L'urgence écologique impose de vérifier qu'à chaque étape d'une activité commerciale ou industrielle, nul dégât irréversible n'est causé à l'écosystème. En matière d'écologie, les exigences doivent être un objectif partagé par toute la société, et non constituer un fardeau. Tout ce qui vise à protéger l'environnement sert l'intérêt général. On ne peut reprocher l'existence de ces normes qu'impose l'intérêt général : elles sont vitales.

L'État manque cruellement d'effectifs pour contrôler le respect des normes environnementales. Nous le savons tous : les contrôles sont rares. Il n'y a pas assez d'inspecteurs ni de contrôleurs du travail – environ 1 246 inspecteurs du travail ont pour mission de surveiller près de 500 000 installations, soit une visite réalisée en moyenne tous les dix ans. On ne peut faire autrement. Le droit à l'erreur ne doit pas s'appliquer en matière environnementale ; c'est pourtant ce que vous nous proposez.

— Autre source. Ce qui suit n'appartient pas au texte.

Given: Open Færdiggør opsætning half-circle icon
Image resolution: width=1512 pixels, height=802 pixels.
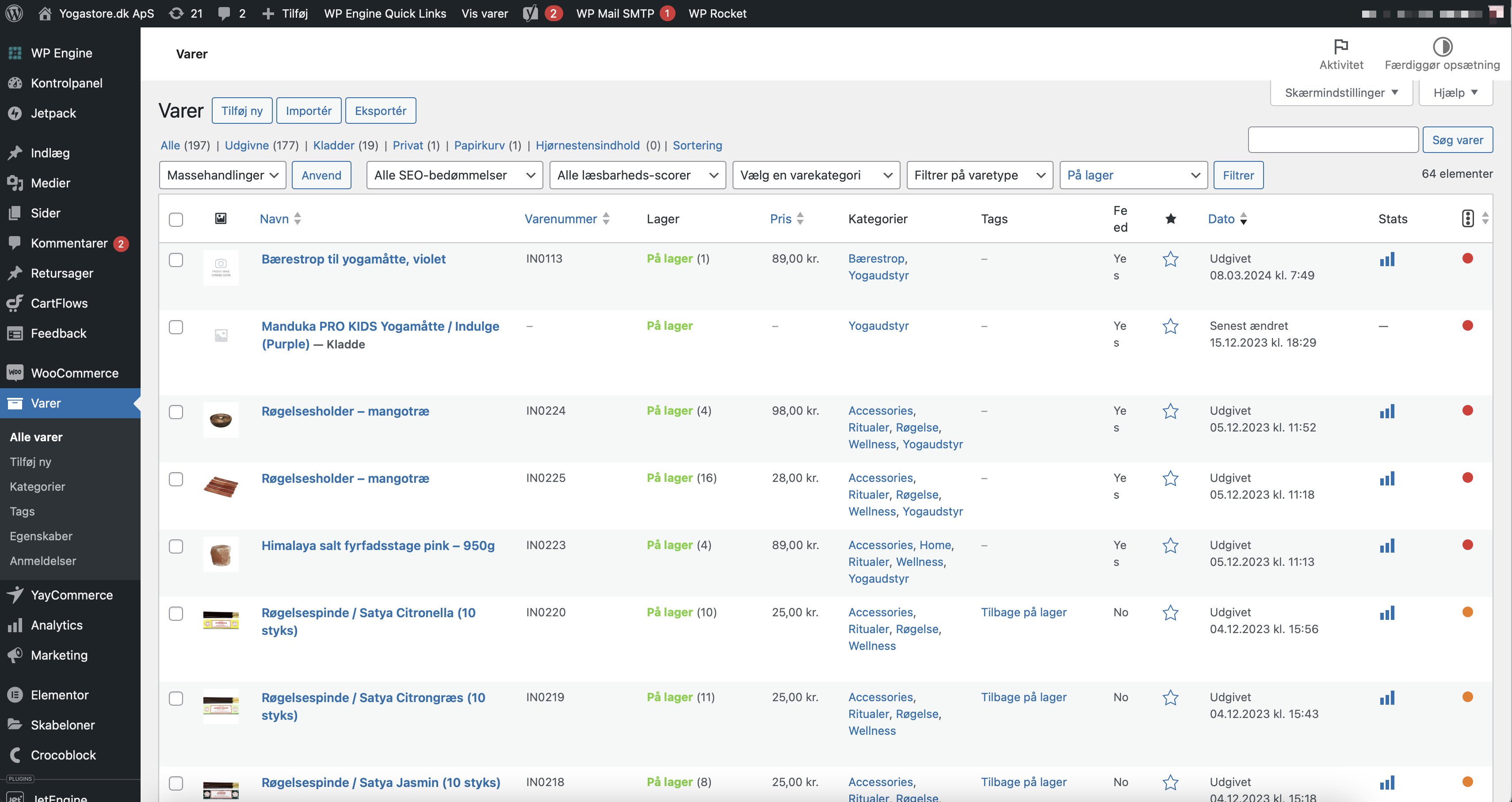Looking at the screenshot, I should click(x=1442, y=46).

Pour terminer, je souhaite insister sur la laïcité, comme ma collègue Rabault. Il y a un scandale dans ce texte où s'accumulent les cavaliers législatifs et des choses contradictoires.

Avec l'article 38, les associations cultuelles ne seraient plus considérées comme des représentants d'intérêts, comme des lobbies, en quelque sorte. Ce projet de loi est en lien direct avec les cultes qui souhaiteraient se mobiliser pour faire pression sur le Parlement – je renvoie d'ailleurs à la question que j'ai posée tout à l'heure au Gouvernement concernant le rapport très particulier que vous voulez instaurer avec les religions et, particulièrement, avec l'Église catholique. Je crois que vous rendez là un bien mauvais service à la laïcité. Nous en reparlerons.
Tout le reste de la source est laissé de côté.